Pierwsze problemy zaczęły pojawiać się w listopadzie. Reporter Radia ZET ustalił, że w Szpitalu Dziecięcym Polanki w Gdańsku już wtedy nie było żadnych zgłoszeń w przetargu o dostawę preparatów immunoglobulin. Sytuacja powtórzyła się w grudniu.
Jak mówiła Radiu ZET profesor Barbara Kamińska, szpitale mają jeszcze zapasy, ale są one na wyczerpaniu. - Niedawno do mojego szpitala w Gdańsku trzeba było przetransportować młodą pacjentkę z Tczewa, gdzie skończyły się podawane jej immunoglobuliny - powiedziała w rozmowie z Radiem ZET pomorska konsultant w dziedzinie pediatrii. - Podkreślam: na razie żadne dziecko nie ominęła taka terapia.
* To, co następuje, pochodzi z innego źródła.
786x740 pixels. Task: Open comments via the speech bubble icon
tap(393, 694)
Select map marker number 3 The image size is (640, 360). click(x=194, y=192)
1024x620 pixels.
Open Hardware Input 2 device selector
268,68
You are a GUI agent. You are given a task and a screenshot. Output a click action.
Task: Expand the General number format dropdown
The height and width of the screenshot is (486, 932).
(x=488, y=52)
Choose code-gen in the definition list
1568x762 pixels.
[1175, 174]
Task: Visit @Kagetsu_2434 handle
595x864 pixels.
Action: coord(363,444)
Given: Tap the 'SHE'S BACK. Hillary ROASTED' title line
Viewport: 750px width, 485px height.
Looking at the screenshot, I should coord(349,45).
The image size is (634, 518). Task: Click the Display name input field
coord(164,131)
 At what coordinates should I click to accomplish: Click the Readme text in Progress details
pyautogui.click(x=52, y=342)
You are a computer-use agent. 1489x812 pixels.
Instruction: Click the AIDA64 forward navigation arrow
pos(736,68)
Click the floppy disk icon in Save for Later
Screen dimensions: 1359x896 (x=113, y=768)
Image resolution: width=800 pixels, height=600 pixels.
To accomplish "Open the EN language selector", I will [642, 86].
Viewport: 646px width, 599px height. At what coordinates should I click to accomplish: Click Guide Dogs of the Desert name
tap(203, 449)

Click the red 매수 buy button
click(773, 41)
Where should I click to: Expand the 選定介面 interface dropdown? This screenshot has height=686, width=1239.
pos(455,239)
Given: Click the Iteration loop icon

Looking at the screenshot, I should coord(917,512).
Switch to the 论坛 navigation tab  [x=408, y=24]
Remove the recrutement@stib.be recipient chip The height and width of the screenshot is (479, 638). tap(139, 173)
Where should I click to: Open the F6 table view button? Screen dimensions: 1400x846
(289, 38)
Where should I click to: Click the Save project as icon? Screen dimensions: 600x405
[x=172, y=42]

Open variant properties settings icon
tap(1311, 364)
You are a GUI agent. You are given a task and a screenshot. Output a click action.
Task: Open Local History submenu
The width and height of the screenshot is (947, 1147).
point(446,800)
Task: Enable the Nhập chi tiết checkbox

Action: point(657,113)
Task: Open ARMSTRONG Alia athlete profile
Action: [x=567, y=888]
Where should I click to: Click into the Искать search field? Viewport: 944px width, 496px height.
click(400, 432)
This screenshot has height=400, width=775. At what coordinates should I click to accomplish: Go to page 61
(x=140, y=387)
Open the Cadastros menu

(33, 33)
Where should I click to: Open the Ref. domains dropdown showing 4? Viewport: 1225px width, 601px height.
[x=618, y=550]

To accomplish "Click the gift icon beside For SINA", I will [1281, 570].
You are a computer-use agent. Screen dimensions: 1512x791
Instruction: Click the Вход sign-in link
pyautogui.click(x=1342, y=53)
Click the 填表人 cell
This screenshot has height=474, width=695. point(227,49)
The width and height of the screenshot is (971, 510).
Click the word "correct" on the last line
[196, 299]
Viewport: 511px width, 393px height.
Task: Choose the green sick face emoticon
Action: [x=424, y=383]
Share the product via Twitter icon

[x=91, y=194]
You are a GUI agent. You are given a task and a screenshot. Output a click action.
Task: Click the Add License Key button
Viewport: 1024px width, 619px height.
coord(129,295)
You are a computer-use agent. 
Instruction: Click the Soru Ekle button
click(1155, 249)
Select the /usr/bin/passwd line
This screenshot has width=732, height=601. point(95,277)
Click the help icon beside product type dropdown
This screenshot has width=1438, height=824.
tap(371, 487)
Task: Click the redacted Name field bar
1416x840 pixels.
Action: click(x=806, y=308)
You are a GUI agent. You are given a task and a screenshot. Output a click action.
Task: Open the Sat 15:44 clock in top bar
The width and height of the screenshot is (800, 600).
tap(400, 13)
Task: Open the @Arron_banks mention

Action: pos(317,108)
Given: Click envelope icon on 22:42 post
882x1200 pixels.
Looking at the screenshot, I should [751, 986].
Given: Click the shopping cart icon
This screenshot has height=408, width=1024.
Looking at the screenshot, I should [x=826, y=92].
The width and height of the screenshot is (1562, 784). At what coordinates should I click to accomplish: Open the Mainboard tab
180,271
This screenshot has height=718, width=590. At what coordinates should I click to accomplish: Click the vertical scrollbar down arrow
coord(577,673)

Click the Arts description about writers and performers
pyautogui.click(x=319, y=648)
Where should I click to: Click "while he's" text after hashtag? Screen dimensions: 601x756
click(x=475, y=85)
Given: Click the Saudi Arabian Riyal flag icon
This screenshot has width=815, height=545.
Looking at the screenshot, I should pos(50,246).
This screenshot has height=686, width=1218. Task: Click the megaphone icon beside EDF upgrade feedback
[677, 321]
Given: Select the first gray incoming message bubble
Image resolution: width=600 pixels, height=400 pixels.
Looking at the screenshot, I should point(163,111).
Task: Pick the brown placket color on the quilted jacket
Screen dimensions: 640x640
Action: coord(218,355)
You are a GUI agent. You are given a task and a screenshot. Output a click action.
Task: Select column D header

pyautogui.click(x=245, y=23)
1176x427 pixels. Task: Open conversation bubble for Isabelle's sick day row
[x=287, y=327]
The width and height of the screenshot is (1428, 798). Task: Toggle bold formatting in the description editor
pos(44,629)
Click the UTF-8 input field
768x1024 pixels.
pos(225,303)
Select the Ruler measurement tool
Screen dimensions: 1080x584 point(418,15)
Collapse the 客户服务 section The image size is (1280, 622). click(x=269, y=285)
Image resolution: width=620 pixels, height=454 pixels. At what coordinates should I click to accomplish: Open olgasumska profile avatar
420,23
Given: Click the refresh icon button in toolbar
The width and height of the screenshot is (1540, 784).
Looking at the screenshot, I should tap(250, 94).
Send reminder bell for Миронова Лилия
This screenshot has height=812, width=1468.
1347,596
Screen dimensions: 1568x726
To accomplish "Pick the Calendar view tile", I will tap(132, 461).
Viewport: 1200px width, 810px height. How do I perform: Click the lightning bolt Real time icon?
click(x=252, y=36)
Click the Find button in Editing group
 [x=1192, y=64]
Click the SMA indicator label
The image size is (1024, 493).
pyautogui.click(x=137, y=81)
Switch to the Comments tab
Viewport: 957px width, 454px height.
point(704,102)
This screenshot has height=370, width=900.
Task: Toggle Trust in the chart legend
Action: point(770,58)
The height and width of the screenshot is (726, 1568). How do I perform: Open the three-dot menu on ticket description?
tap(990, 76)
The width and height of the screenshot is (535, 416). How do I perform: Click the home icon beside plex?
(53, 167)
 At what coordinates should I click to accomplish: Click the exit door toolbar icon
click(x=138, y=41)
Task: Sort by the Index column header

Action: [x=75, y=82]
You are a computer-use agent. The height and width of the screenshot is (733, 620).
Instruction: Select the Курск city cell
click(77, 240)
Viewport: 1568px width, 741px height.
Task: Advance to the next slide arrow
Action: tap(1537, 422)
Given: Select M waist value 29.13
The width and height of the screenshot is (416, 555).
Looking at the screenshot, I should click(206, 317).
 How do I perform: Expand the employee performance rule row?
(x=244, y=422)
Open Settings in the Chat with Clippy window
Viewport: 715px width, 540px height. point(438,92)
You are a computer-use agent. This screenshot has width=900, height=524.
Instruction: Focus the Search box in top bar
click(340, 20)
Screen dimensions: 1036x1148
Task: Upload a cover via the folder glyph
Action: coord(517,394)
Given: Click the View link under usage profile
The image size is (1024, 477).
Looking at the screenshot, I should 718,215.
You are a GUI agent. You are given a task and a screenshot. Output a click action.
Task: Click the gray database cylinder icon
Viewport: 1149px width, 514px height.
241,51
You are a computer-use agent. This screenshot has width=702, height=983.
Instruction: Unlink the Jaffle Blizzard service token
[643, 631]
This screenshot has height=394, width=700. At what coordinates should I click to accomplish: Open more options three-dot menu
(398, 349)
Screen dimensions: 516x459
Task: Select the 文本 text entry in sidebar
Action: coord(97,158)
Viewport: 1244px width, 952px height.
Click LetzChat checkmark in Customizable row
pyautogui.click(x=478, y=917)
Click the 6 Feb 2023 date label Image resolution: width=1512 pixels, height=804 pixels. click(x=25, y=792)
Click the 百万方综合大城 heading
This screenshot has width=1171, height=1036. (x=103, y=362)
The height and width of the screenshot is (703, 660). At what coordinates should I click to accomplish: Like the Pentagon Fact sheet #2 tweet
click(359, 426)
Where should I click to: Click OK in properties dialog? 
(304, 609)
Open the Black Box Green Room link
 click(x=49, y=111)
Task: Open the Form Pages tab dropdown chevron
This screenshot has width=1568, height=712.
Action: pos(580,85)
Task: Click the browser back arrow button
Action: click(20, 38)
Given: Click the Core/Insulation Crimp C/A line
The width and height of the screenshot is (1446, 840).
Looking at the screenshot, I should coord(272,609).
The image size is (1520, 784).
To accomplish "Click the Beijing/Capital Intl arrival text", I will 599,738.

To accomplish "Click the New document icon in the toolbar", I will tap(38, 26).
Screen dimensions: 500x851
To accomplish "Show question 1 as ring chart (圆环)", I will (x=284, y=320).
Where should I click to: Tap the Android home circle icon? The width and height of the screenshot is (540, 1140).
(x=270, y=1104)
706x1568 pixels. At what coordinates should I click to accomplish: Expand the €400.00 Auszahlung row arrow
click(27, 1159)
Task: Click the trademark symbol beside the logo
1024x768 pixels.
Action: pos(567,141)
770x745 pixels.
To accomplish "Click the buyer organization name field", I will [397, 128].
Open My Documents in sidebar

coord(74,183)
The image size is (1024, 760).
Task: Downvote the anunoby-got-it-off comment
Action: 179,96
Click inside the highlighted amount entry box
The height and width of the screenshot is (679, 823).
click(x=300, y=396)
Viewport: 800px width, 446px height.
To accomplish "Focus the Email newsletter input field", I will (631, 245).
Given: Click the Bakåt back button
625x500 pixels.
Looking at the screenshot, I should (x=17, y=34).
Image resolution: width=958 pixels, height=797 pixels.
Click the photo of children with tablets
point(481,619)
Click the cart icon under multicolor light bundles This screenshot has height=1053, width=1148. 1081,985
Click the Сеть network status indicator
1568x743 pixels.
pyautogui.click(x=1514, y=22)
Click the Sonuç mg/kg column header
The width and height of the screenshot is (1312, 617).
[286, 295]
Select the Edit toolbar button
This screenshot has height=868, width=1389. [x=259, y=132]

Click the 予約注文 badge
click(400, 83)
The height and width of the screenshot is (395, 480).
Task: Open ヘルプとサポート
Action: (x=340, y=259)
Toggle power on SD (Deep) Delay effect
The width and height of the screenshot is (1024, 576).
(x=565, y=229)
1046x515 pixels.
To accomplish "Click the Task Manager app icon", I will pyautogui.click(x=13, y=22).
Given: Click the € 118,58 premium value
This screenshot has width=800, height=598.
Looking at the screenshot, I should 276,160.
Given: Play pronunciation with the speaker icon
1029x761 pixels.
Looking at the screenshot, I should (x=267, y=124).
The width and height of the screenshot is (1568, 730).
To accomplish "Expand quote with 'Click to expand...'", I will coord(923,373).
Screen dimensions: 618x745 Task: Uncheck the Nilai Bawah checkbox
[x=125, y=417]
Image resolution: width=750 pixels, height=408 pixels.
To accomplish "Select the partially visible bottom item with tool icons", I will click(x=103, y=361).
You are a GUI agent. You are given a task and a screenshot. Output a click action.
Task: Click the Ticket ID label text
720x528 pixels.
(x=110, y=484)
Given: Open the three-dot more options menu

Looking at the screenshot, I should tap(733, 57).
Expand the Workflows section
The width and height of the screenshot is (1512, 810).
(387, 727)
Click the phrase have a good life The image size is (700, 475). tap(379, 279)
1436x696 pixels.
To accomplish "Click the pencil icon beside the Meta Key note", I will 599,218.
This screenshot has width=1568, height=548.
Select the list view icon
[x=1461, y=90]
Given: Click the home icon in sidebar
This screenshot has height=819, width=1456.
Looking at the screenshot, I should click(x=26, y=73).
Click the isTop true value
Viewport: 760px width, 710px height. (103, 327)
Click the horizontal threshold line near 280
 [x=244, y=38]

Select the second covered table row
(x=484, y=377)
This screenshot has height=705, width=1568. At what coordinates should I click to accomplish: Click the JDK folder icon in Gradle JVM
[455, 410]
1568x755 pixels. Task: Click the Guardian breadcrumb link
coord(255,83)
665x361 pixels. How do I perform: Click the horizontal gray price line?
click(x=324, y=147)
Jeszcze. Dlatego już teraz bijemy na alarm - dodała.
"Sytuacja za chwilę będzie dramatyczna"
Radio ZET dotarło do pisma dyrektora jednego z pomorskich szpitali, w którym prosi on o interwencję w Ministerstwie Zdrowia w sprawie braku możliwości zakupu preparatów immunoglobulin. - Sytuacja za chwilę będzie dramatyczna i, nie daj Boże, skutkować może zgonem dziecka - pisze autor pisma.
Problem z dostępnością immunoglobulin odczuwa też szpital dziecięcy w Krakowie Prokocimiu. - Staramy się radzić sobie z tym wszystkimi możliwymi sposobami. Pożyczamy leki z innych szpitali, czasami przesuwamy w czasie jego dawkowanie, stosujemy różne zabiegi, by je pozyskiwać. Na razie prawie zawsze się udaje - mówi Radiu ZET profesor Przemko Kwinta z Kliniki Chorób Dzieci. I dodaje, że takie zapotrzebowanie jest na całym świecie, bo wszędzie przypadków PIMS jest coraz więcej, a producenci nie wyrabiają się z produkcją leków.